Stored data
——————
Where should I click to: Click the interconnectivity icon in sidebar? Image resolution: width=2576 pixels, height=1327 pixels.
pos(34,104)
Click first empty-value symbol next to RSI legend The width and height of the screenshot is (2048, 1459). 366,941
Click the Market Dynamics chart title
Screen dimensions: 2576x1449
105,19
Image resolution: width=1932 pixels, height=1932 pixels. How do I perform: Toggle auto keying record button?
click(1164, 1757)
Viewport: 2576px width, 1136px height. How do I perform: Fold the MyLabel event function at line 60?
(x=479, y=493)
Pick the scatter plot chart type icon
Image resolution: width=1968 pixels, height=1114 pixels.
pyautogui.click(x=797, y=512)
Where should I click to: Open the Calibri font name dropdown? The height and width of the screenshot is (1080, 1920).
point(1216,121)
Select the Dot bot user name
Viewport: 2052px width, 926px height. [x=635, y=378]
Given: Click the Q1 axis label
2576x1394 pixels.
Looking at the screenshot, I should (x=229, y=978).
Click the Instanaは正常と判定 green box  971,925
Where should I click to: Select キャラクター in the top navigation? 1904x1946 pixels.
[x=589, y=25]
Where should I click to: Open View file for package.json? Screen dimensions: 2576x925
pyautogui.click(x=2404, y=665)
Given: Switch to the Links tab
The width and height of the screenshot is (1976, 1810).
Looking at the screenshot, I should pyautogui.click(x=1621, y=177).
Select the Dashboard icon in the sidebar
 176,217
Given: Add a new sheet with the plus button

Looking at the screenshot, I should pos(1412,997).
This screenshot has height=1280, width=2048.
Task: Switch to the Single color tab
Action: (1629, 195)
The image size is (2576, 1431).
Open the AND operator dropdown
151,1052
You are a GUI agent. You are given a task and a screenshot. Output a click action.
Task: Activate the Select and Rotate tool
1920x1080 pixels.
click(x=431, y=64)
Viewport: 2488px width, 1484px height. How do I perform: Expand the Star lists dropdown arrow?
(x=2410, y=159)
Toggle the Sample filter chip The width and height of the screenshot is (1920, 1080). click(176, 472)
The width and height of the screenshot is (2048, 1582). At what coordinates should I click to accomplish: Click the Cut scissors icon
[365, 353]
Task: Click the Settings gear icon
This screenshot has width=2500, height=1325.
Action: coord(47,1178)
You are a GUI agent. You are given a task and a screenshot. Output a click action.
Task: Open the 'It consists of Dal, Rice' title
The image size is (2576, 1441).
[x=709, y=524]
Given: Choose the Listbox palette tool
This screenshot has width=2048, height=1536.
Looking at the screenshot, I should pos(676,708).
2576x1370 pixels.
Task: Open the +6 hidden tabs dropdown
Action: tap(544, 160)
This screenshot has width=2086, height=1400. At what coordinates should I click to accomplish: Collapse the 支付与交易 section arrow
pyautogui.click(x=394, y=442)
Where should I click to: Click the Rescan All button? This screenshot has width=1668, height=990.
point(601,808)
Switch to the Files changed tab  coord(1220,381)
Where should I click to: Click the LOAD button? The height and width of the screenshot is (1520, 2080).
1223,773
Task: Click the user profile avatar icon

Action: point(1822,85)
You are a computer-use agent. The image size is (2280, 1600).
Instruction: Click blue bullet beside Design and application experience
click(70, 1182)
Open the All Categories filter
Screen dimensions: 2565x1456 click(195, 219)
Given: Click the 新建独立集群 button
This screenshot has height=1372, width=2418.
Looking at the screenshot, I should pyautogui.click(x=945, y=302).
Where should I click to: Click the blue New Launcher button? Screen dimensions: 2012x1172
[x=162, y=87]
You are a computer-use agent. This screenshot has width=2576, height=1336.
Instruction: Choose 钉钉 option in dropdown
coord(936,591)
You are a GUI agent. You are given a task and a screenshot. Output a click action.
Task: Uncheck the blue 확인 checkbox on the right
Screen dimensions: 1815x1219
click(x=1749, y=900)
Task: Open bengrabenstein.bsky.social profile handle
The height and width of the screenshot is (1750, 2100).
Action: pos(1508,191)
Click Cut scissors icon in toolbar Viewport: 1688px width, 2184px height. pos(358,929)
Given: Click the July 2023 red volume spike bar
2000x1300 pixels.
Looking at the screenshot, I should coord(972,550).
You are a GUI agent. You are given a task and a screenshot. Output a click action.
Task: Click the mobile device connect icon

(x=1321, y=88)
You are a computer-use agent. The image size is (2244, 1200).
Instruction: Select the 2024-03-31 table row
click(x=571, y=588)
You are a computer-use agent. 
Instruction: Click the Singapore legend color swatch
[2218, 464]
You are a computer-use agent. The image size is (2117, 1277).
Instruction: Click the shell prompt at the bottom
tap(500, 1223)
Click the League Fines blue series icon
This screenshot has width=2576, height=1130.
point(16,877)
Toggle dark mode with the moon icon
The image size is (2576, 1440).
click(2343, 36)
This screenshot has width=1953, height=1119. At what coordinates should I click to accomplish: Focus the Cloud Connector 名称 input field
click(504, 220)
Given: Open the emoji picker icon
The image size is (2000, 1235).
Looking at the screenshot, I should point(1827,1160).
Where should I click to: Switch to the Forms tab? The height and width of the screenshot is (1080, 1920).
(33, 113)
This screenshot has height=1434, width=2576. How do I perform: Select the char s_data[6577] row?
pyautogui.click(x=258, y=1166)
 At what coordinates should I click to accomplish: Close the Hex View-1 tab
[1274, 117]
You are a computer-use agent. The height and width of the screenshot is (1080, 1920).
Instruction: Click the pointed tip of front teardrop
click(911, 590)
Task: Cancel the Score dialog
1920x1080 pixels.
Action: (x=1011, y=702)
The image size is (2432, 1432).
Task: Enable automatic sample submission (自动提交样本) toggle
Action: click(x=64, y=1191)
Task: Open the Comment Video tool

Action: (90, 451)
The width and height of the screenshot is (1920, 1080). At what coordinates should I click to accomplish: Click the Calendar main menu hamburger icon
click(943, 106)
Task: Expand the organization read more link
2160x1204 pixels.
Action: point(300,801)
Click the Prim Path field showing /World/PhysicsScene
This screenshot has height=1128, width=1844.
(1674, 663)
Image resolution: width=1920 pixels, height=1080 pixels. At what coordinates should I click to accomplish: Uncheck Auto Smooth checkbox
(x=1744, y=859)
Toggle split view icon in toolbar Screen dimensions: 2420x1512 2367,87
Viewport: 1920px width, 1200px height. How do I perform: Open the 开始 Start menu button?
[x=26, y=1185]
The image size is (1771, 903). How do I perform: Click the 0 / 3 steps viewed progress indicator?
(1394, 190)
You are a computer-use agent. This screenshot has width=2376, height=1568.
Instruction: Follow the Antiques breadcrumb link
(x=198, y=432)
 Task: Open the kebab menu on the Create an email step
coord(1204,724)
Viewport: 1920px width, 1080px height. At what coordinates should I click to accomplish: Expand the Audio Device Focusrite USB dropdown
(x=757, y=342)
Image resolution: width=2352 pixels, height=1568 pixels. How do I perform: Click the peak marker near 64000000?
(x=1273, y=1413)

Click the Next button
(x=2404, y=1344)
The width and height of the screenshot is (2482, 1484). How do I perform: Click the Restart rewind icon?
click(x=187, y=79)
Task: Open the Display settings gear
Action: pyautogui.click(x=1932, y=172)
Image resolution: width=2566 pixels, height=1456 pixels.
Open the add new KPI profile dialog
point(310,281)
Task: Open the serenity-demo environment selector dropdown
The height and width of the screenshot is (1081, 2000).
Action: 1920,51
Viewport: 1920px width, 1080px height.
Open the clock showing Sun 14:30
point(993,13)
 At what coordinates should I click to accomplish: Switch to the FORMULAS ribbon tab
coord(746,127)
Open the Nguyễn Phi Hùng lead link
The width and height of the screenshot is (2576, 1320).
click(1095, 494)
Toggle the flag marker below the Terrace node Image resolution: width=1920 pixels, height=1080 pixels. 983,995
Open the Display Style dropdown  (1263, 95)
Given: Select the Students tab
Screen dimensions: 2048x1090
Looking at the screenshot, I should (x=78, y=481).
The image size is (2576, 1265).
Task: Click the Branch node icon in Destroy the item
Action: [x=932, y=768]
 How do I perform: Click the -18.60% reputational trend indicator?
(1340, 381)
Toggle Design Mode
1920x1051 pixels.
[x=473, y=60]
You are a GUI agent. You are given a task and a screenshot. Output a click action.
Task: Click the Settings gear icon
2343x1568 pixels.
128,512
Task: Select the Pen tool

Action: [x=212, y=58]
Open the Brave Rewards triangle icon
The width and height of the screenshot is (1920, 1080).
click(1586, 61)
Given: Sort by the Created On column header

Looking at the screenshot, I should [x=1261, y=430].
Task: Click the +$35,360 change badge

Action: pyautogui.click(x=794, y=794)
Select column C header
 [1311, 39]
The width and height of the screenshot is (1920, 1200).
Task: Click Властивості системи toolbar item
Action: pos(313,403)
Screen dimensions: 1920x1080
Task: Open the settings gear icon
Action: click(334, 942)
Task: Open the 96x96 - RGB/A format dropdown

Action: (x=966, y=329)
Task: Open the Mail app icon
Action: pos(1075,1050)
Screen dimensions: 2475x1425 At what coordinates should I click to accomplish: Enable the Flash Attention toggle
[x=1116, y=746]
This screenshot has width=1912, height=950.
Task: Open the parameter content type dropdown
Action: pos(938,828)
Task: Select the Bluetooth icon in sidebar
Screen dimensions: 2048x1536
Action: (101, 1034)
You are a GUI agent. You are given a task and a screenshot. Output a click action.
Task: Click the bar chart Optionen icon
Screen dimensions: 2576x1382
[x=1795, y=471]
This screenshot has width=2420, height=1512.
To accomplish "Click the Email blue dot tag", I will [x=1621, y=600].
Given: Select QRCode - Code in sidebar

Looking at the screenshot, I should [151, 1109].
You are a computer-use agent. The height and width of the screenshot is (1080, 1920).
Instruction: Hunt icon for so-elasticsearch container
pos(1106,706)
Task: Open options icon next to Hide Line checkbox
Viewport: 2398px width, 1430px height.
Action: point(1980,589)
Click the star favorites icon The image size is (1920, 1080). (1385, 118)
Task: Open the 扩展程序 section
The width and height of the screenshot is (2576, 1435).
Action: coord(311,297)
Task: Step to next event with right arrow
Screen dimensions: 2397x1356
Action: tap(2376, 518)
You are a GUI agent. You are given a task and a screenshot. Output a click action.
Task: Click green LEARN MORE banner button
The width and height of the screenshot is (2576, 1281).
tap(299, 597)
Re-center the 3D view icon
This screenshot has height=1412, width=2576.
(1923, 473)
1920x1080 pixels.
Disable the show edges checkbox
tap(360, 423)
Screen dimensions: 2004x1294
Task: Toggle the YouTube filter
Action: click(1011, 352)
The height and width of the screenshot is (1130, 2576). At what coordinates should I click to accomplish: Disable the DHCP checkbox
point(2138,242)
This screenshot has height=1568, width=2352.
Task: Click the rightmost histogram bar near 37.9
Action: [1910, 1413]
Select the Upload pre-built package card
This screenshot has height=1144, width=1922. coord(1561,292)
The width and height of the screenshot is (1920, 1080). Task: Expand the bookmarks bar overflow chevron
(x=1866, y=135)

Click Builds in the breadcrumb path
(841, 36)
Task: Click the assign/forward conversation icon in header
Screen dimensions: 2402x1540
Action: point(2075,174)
——————
EXERCISE OBJECTIVE :: Could you return exactly the lines above from the line with "Screen dimensions: 2048x1536" to the line with "Re-center the 3D view icon", both included, and nothing else?

EXERCISE RESULT ::
Screen dimensions: 2048x1536
Action: (101, 1034)
You are a GUI agent. You are given a task and a screenshot. Output a click action.
Task: Click the bar chart Optionen icon
Screen dimensions: 2576x1382
[x=1795, y=471]
This screenshot has width=2420, height=1512.
To accomplish "Click the Email blue dot tag", I will [x=1621, y=600].
Given: Select QRCode - Code in sidebar

Looking at the screenshot, I should [151, 1109].
You are a computer-use agent. The height and width of the screenshot is (1080, 1920).
Instruction: Hunt icon for so-elasticsearch container
pos(1106,706)
Task: Open options icon next to Hide Line checkbox
Viewport: 2398px width, 1430px height.
Action: point(1980,589)
Click the star favorites icon The image size is (1920, 1080). (1385, 118)
Task: Open the 扩展程序 section
The width and height of the screenshot is (2576, 1435).
Action: coord(311,297)
Task: Step to next event with right arrow
Screen dimensions: 2397x1356
Action: tap(2376, 518)
You are a GUI agent. You are given a task and a screenshot. Output a click action.
Task: Click green LEARN MORE banner button
The width and height of the screenshot is (2576, 1281).
tap(299, 597)
Re-center the 3D view icon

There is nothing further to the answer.